夏至先进的是纸笔铺子。她买了半刀纸,两册厚厚描红本子,又买了两只湖笔,然后还挑了两块物美价廉据说卖的非常好的墨。
因为铺子里还兼卖书籍,新的旧的都有。她就在书架上挑挑拣拣,最后选了一本旧的地方志。她本来还想多选两本的,但钱袋里的钱下去的太快,她还有许多的东西要买,因此就打住了。
先买最需要的,以后等她手里的钱多了,再多买些书来看好了。
李夏看见夏至买地方志,就挺惊讶的。他从夏至手里把书要过去翻了翻,就问夏至:“十六,这书你看的懂吗?”
夏至现在认的字,还不能够完全读懂这本地方志。她要学习,但不打算从蒙学读物开始。她把这本地方志作为自己的认字书。她要的不是参加科考,她需要常识,需要更多的了解她周围的环境。
听夏至解释,李夏连连点头,觉得小姑娘非常聪明。“确实是不错的选择。”他也看出来了,夏至的钱不充裕。
其实从叔侄两人的穿戴就能看的出来。
做叔叔的小黑鱼儿穿的比夏至好,但也是布衣,不过衣服做的合身,针脚绣花也非常细致。应该是出身中等人家,而且在家中很受珍视和宠爱。

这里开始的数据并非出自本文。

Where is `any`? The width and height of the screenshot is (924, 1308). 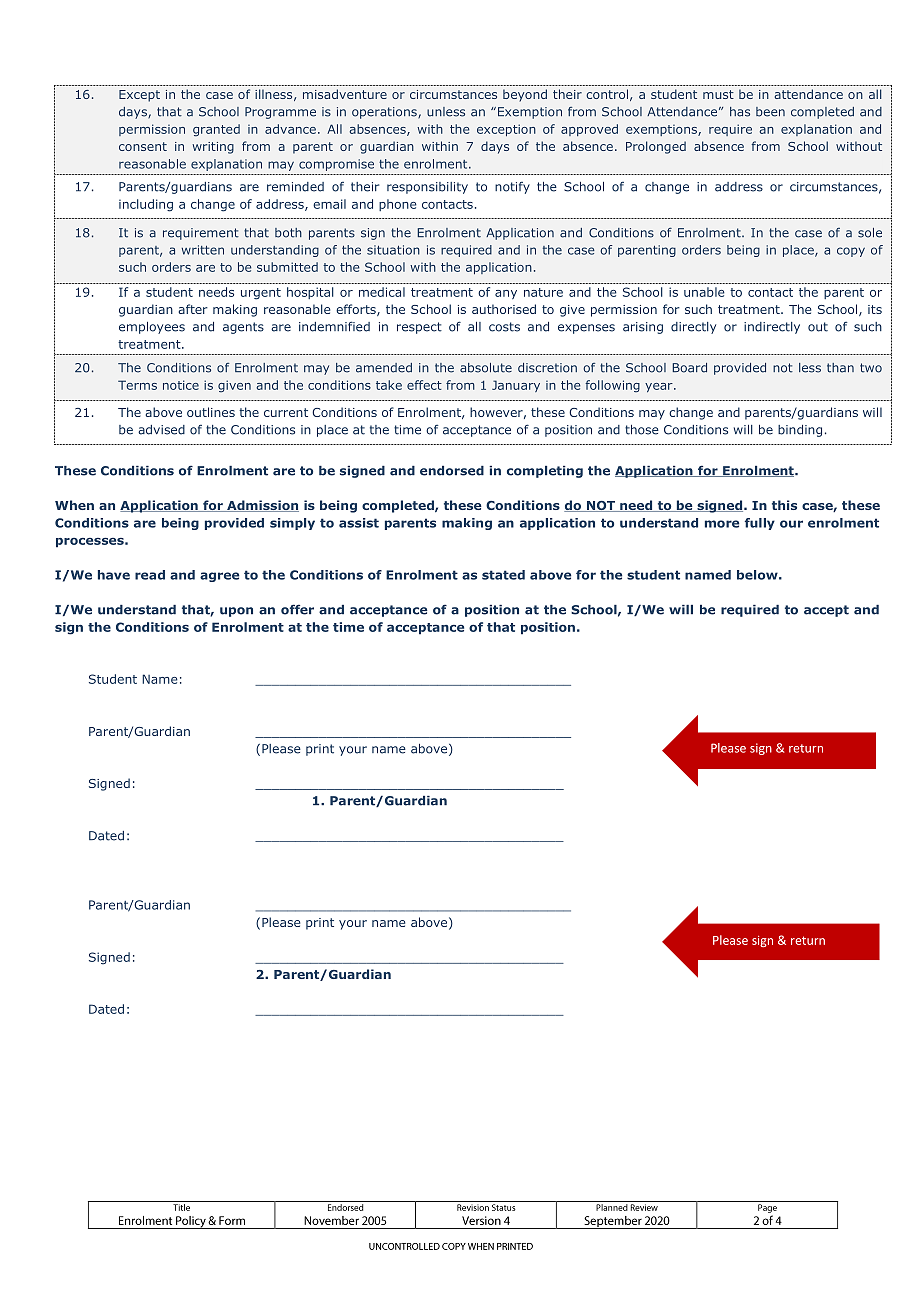 any is located at coordinates (506, 294).
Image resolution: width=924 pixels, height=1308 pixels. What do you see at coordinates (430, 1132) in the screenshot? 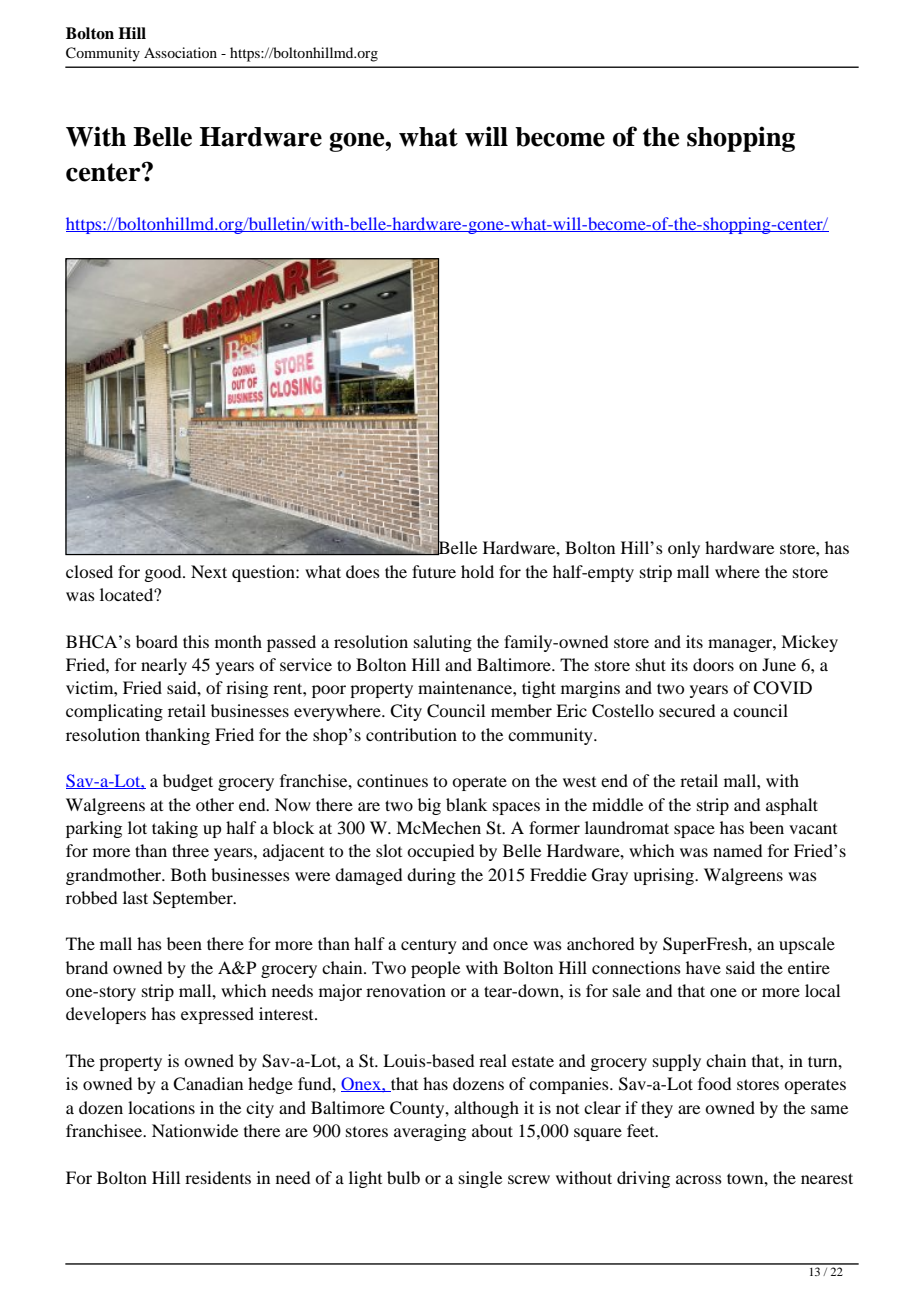
I see `averaging` at bounding box center [430, 1132].
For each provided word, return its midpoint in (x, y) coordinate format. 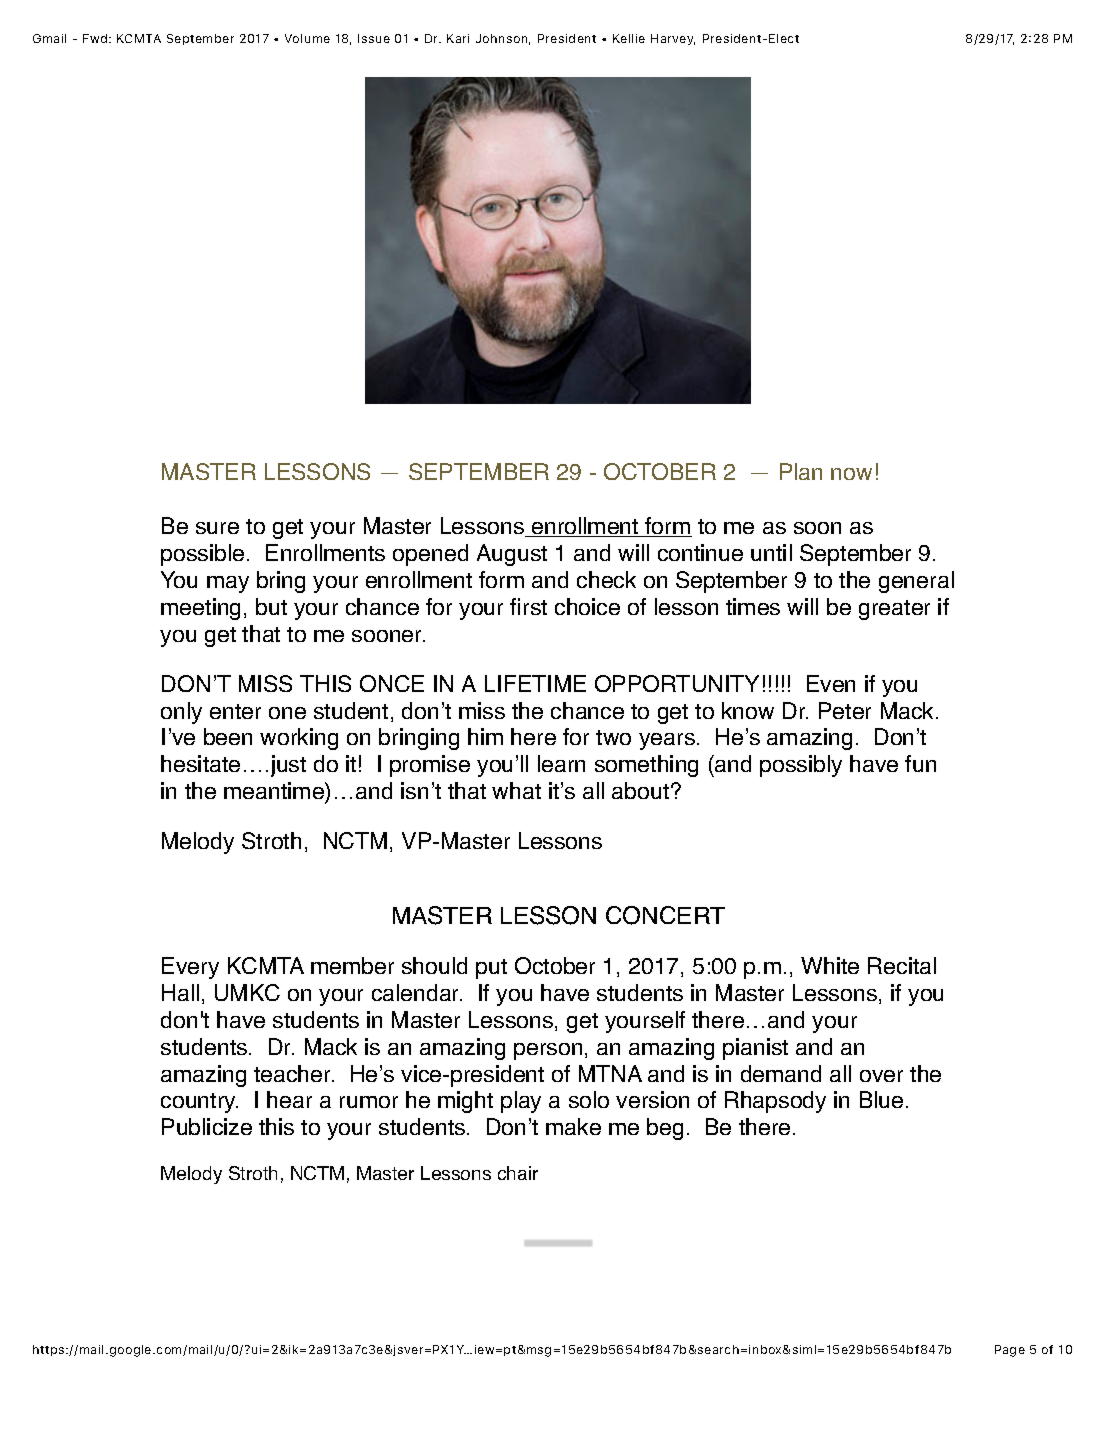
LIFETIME (535, 683)
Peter (845, 710)
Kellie (629, 38)
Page (1010, 1351)
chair (518, 1173)
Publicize (207, 1126)
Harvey (673, 39)
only (181, 713)
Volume (307, 38)
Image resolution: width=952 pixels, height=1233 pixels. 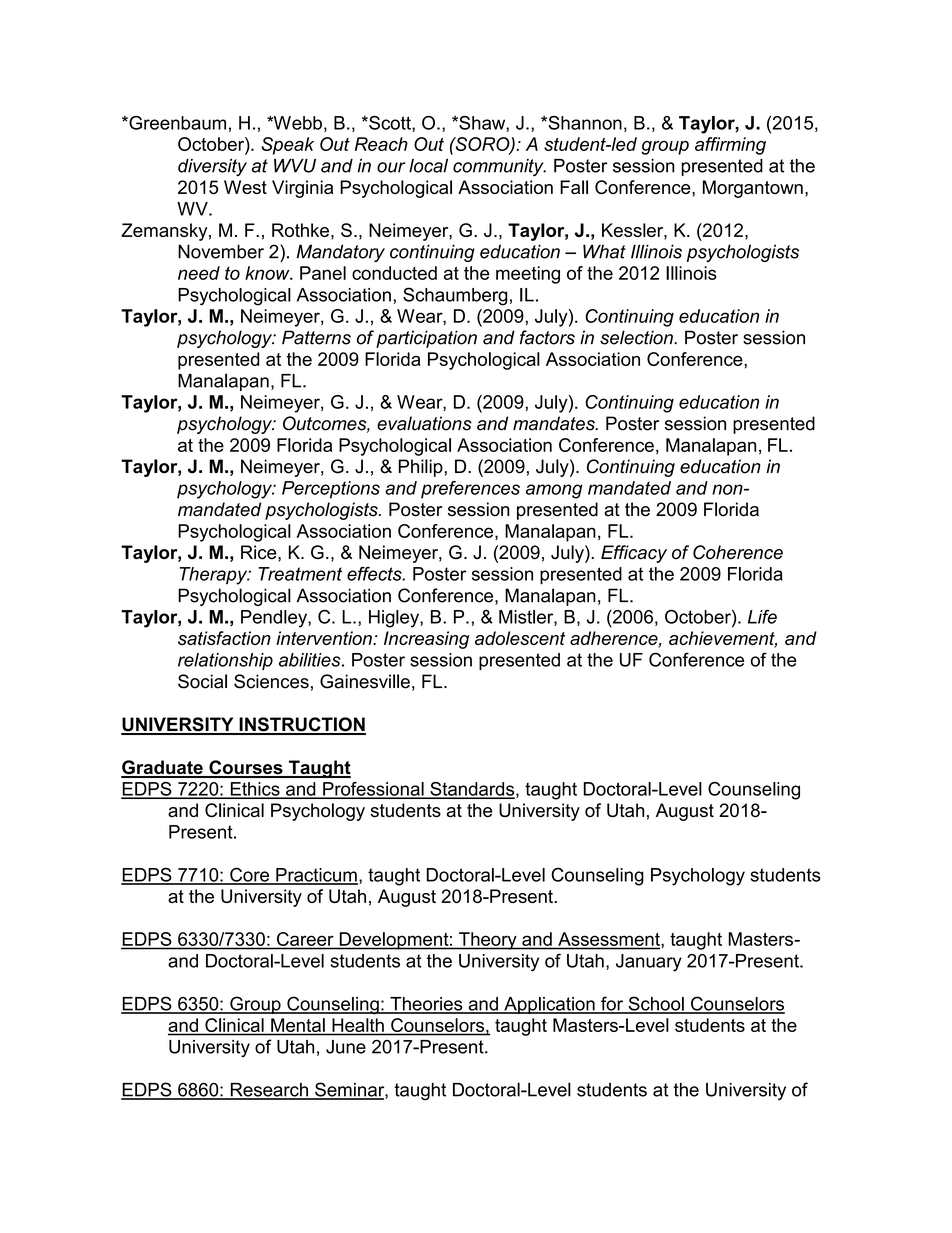 What do you see at coordinates (656, 1004) in the page?
I see `School` at bounding box center [656, 1004].
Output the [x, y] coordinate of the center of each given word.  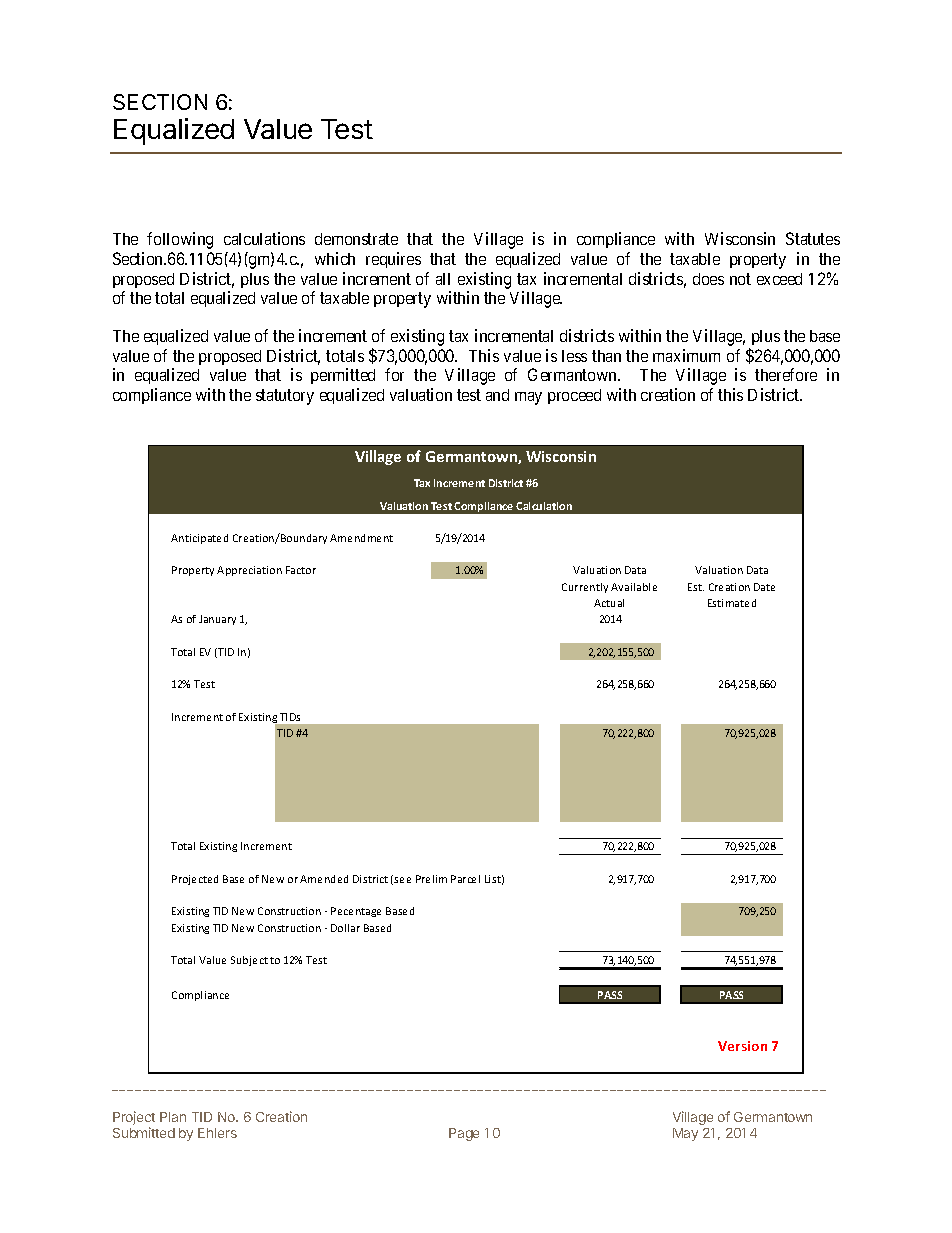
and [497, 395]
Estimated [732, 603]
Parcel [465, 879]
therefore [786, 374]
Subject [249, 961]
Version [742, 1046]
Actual [609, 603]
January [217, 620]
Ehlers [217, 1133]
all [443, 279]
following [180, 240]
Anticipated [199, 539]
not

做侄女的夏至就不同。夏至的衣服很旧了,有不少缝补的痕迹,而且不合身。夏至的出身应该更加贫苦,而且在家里也不受重视。
他没有直接问,但是从两个孩子的谈话中,他可以猜出来。他们虽然是嫡亲的叔侄,却早就分家另过了。看叔侄俩亲密无间的样子,又不像是有什么贫富不均的隔阂。
这就有些奇怪了。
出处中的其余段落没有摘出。